>>>>>

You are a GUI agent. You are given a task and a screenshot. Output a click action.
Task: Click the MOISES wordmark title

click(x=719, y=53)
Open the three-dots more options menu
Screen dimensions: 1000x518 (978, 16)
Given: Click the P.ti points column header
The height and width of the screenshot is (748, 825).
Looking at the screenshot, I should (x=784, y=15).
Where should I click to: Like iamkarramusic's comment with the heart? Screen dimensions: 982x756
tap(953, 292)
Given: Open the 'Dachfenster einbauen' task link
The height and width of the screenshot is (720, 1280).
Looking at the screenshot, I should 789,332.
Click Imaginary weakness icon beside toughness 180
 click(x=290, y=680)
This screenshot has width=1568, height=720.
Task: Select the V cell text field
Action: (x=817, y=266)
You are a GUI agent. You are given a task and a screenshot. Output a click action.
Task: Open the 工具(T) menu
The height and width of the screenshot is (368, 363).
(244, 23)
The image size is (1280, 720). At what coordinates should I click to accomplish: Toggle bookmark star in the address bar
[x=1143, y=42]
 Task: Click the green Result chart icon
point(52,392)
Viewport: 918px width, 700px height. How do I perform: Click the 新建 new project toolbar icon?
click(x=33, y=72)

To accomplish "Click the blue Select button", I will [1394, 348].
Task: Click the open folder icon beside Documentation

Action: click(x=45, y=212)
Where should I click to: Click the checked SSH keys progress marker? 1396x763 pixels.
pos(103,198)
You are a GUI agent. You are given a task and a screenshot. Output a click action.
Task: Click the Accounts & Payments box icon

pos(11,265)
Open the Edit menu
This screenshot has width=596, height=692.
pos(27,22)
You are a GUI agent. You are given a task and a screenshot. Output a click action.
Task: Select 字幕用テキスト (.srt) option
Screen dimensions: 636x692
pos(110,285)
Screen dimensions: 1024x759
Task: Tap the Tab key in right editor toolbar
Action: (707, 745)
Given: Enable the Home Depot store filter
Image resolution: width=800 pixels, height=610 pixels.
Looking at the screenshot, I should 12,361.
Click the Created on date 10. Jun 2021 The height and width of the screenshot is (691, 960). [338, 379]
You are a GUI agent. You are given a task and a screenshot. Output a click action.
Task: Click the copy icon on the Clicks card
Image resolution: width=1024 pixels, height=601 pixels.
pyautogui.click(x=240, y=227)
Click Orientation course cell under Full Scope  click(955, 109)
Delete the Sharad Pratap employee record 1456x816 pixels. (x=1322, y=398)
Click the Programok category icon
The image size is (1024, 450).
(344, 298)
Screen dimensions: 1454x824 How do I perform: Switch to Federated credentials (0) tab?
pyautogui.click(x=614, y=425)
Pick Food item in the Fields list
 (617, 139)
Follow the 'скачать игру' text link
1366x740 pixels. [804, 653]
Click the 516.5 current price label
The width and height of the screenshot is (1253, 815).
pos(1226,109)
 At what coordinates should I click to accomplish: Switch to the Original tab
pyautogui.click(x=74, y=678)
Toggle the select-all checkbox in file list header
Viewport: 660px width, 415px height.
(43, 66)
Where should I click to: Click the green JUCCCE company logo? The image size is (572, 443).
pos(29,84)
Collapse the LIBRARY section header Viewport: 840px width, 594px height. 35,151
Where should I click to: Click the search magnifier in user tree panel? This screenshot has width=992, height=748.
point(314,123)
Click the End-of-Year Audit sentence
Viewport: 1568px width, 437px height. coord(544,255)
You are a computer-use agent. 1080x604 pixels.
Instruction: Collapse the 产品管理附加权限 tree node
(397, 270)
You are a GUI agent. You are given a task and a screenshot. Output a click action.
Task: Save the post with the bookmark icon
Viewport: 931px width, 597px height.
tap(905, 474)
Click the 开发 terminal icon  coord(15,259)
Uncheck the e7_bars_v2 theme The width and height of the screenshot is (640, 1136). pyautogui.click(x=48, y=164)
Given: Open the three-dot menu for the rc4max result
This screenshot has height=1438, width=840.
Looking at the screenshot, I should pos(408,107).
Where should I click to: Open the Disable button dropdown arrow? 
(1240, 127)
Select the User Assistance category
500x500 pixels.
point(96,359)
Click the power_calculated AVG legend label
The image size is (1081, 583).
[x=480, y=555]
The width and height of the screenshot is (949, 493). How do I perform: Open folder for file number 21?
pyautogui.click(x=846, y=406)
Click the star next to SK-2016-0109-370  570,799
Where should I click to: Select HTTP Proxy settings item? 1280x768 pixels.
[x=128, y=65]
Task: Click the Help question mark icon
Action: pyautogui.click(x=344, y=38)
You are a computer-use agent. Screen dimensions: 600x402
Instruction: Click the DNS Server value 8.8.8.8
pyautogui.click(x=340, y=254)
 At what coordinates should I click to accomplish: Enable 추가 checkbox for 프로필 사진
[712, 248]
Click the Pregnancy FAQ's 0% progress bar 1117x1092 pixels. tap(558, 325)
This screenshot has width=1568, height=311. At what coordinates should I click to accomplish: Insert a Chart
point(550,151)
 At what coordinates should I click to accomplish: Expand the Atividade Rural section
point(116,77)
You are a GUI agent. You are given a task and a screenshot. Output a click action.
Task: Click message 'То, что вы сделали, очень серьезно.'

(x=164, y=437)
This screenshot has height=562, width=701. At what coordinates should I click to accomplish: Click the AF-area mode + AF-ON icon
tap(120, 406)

<<<<<

--- EXERCISE DESCRIPTION ---
Return all lines from the entries that contain the string "header".

--- SOLUTION FOR THIS TASK ---
Given: Click the P.ti points column header
Toggle the select-all checkbox in file list header
Collapse the LIBRARY section header Viewport: 840px width, 594px height. 35,151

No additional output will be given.